Southern Pumpkin Bread Pudding
- 5 cups freshly cooked or canned pumpkin purée
- 2 whole eggs plus 2 egg yolks
- 3 cups half-and-half
- 1/4 cup packed dark brown sugar
- 1 1/4 cup granulated sugar
- 3/4 teaspoon ground cinnamon
- 1/4 teaspoon ground nutmeg
- 1/4 tablespoon ground cardamom optional
- 3/4 cup plus 1/4 cup heavy whipping cream
- 10 cups 2-inch cubes slightly dry french, Italian, whole wheat or challah bread
- In a large bowl, mix pumpkin with eggs and egg yolks, half-and-half, brown sugar, 1/4 cup of thegranulated sugar, cinnamon, nutmeg, and cardamom; set aside.
- In a small saucepan, combine 2 tablespoons water and remaining 1 cup granulated sugar and heat over high heat.( As sugar melts, swirl the pan often to ensure even melting. )Do not stir with a spoon because it will slow the melting process and cause uneven browning.
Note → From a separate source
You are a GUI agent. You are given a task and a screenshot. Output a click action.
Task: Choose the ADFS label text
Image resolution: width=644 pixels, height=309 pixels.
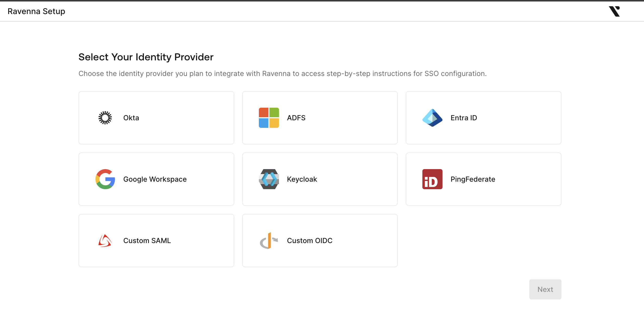(x=296, y=118)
- Cook for 3 to 4 minutes, or until sugar has a deep caramel color; remove from the heat.
- Carefully whisk 1/4 cup of the heavy cream into the caramel until well combined, then whisk in remaining 3/4 cup heavy cream.
- Pour caramel mixture into a 2 1/2-quart oblong casserole dish or individual ramekins.
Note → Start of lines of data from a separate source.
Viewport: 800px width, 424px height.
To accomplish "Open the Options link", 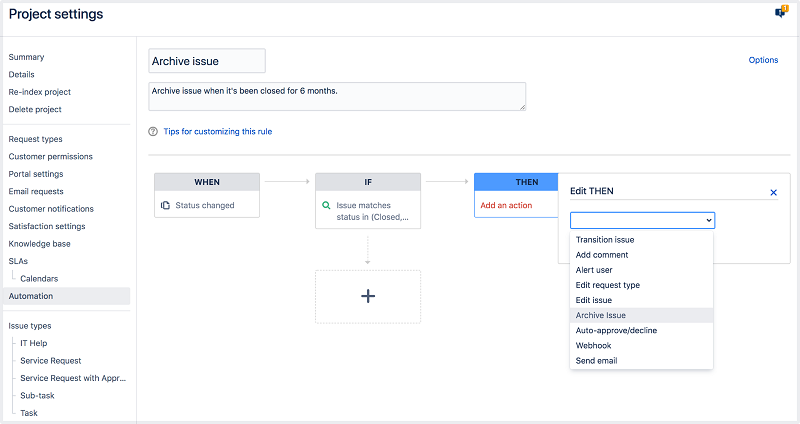I will [x=763, y=60].
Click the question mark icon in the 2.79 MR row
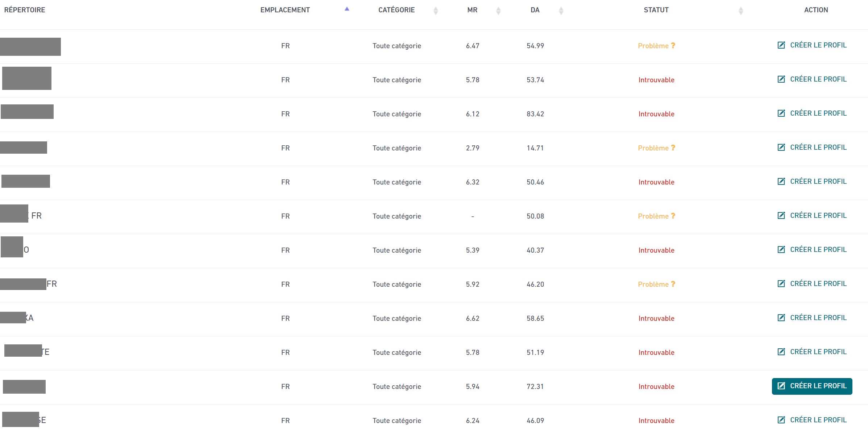This screenshot has width=868, height=431. click(x=673, y=148)
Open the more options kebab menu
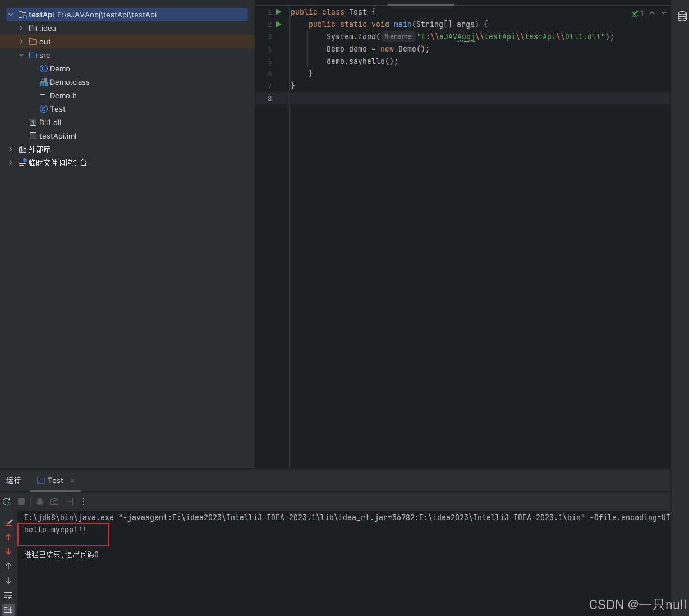This screenshot has width=689, height=616. point(83,501)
- Top with half of the bread cubes, then pour half of the pumpkin mixture over the top.
- Top with remaining bread, then remaining pumpkin mixture, making sure to soak all of the bread.
- Set aside to let sit for 30 minutes.
- Meanwhile, preheat the oven to 350°F.
- Bake for 30 to 45 minutes in a water bath, or until set.